[Work request] Using the records below, write out the line with "Toalleros de pie de madera (38, 2043)" and each line after it through the final one, exactly, and only those.

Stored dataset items
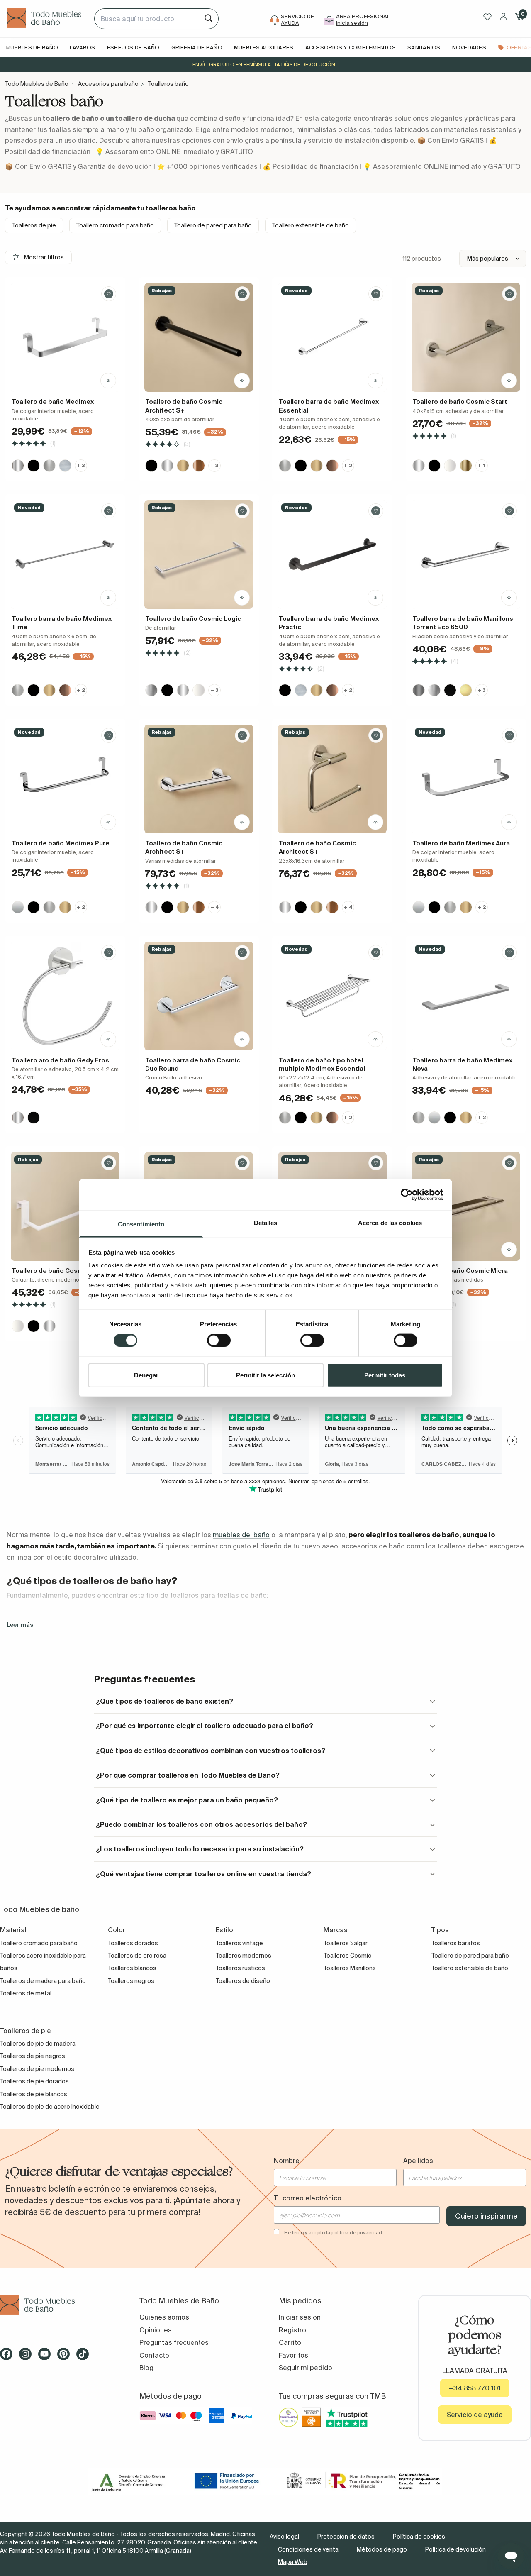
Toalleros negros (131, 1981)
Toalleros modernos (243, 1955)
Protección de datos (346, 2536)
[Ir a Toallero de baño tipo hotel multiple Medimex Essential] (332, 996)
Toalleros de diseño (243, 1981)
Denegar (146, 1374)
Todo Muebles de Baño (36, 84)
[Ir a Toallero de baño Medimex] (65, 337)
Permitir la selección (265, 1374)
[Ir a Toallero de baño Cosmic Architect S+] (198, 337)
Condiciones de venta (308, 2549)
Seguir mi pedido (305, 2367)
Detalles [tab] (266, 1222)
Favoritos (293, 2355)
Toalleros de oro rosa (137, 1955)
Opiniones (155, 2330)
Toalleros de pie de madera (38, 2043)
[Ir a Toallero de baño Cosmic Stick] (65, 1206)
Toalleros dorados (133, 1943)
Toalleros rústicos (240, 1968)
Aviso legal (284, 2536)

[Output for this exercise]
Toalleros de pie de madera (38, 2043)
[Ir a Toallero de baño Cosmic Stick] (65, 1206)
Toalleros dorados (133, 1943)
Toalleros rústicos (240, 1968)
Aviso legal (284, 2536)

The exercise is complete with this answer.